Amendments to the Rights Agreement
On October 29, 2010, the Company entered into an amendment (the Amendment) to the Rights Agreement. Prior to the Companys entry into the Amendment, the Rights Agreement provided that:
the exercise of options and the vesting of restricted stock granted prior to or after November 17, 2009 by the Board of Directors of the Company (the Board) to any person who, alone or together with its affiliates and associates, beneficially owned more than 20% of the Companys Common Stock, par value $0.001 per share (Common Stock), on November 17, 2009 (an Excluded Person) and the immediate family members and certain related trusts, executors and trustees of an Excluded Person (the Specified Persons) would not trigger the Rights; and
Excluded Persons and Specified Persons could acquire beneficial ownership of additional shares of Common Stock without triggering the Rights so long as the Board approved the acquisition in advance.
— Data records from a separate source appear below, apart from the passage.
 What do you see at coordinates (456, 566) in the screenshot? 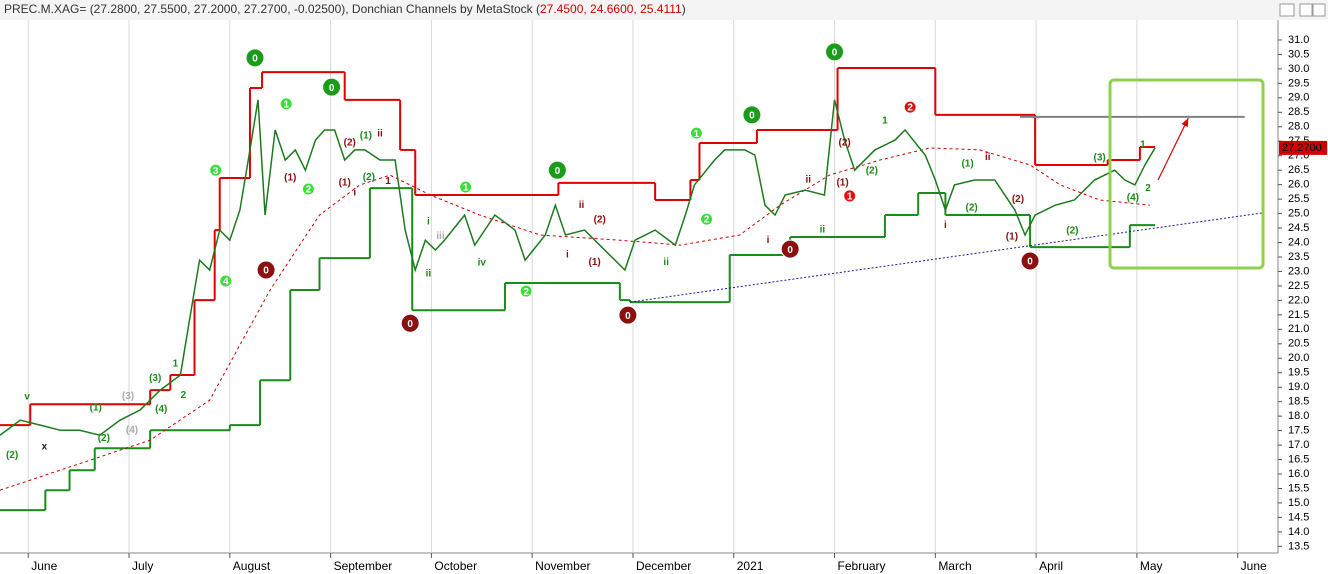
I see `x-tick-label: October` at bounding box center [456, 566].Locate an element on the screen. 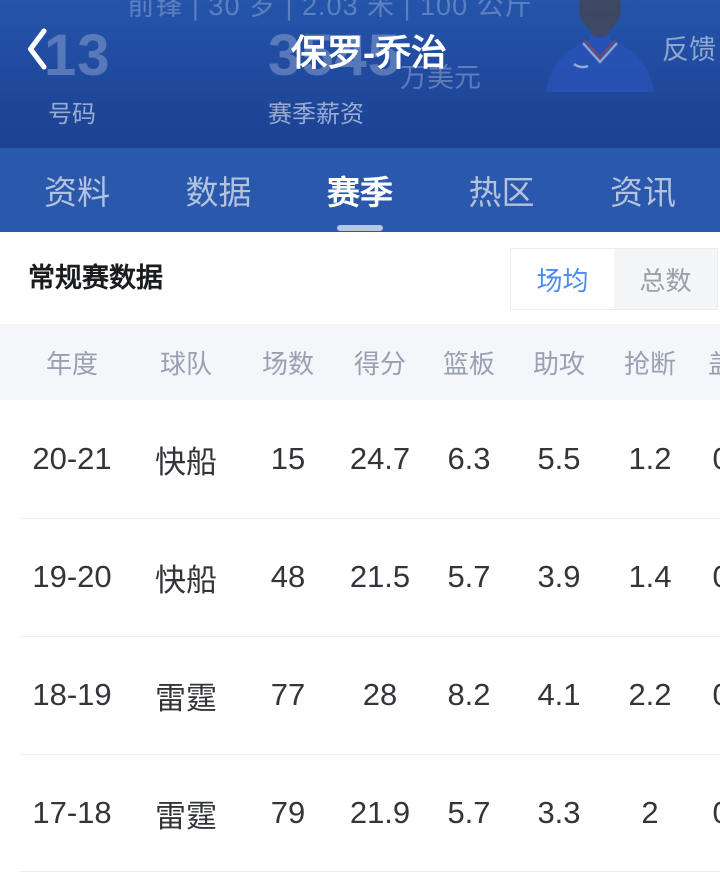 The image size is (720, 886). player-photo is located at coordinates (600, 46).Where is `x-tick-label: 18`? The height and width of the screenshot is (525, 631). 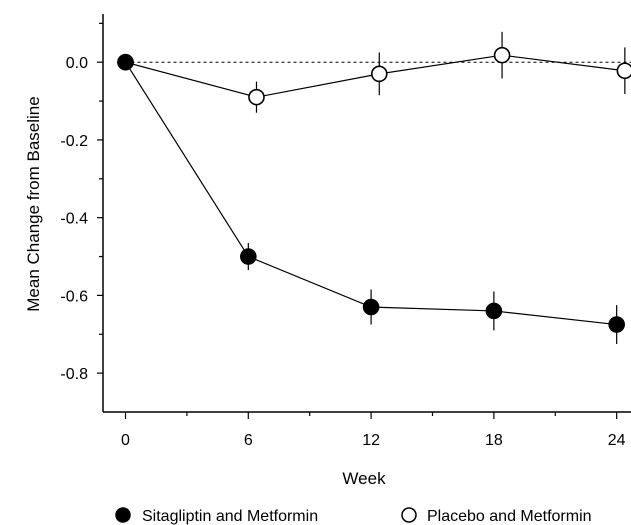
x-tick-label: 18 is located at coordinates (494, 440).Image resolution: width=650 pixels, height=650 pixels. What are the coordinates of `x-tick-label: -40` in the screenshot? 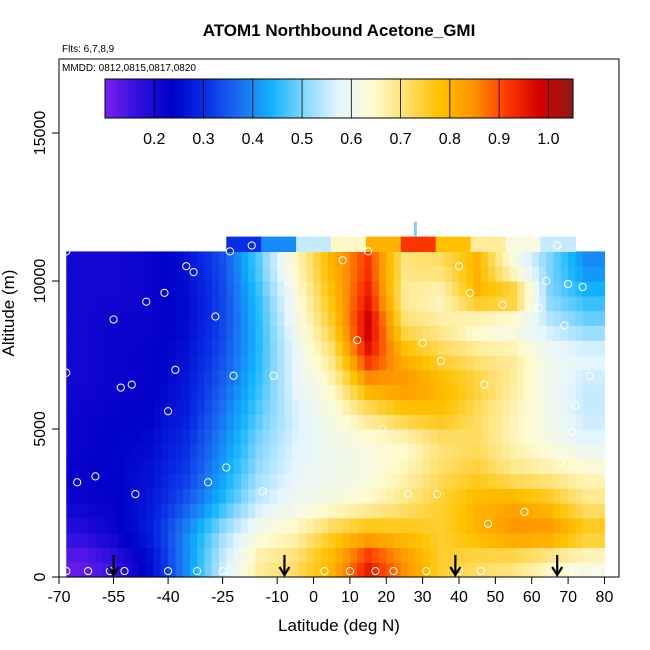 It's located at (168, 598).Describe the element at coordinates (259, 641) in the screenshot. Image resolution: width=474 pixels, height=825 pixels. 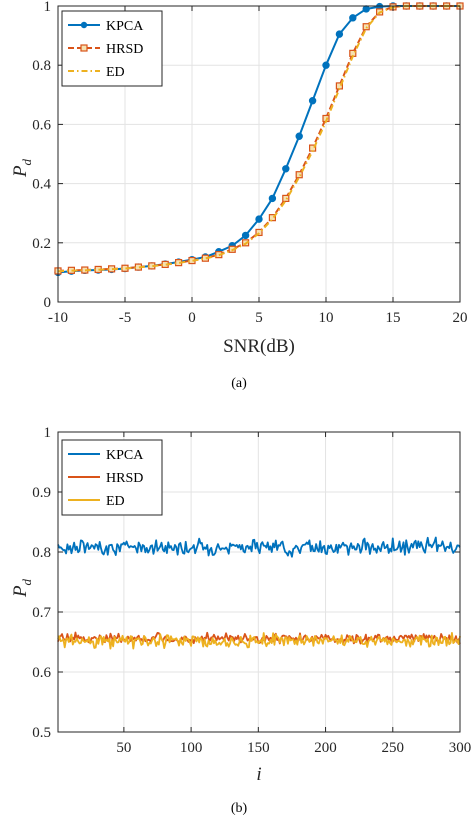
I see `series-line-ed` at that location.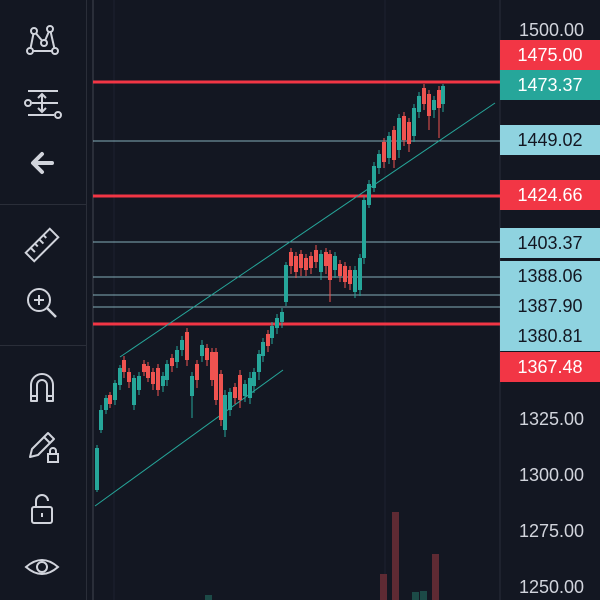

The Amendment makes certain changes to the definition of Acquiring Person in the Rights Agreement to:
eliminate the exception permitting Excluded Persons and Specified Persons to acquire additional shares of Common Stock through the exercise of options or the vesting of restricted stock granted after November 17, 2009;
impose disposition and voting requirements on any shares of Common Stock acquired by Excluded Persons and Specified Persons upon the exercise after October 29, 2010 of any currently outstanding options; and
provide that any person may acquire beneficial ownership of additional shares of Common Stock without triggering the Rights so long as the Board approves the acquisition in advance.
The above summary of the Amendment is a general description only and is qualified in its entirety by the full text of the Amendment, a copy of which has been filed as Exhibit 4.1 to the Current Report on Form 8-K filed by the Company with the Securities and Exchange Commission on October 29, 2010.
Text of the Rights Agreement Resolution
Stockholders will be asked at the special meeting of stockholders to be held on November 17, 2010 and any adjournment or postponement thereof (the Special Meeting) to consider and pass a resolution (the Rights Agreement Resolution) to ratify the adoption by the Board of the Rights Agreement. The text of the Rights Agreement Resolution is as follows:
BE IT RESOLVED THAT the adoption by the Board of the Rights Agreement, dated as of November 17, 2009, as amended February 17, 2010, June 23, 2010 and October 29, 2010, between the Company and Mellon Investor Services LLC, as submitted to this Special Meeting is hereby ratified.
The Board unanimously recommends that you vote FOR the resolution ratifying the adoption of the Rights Agreement.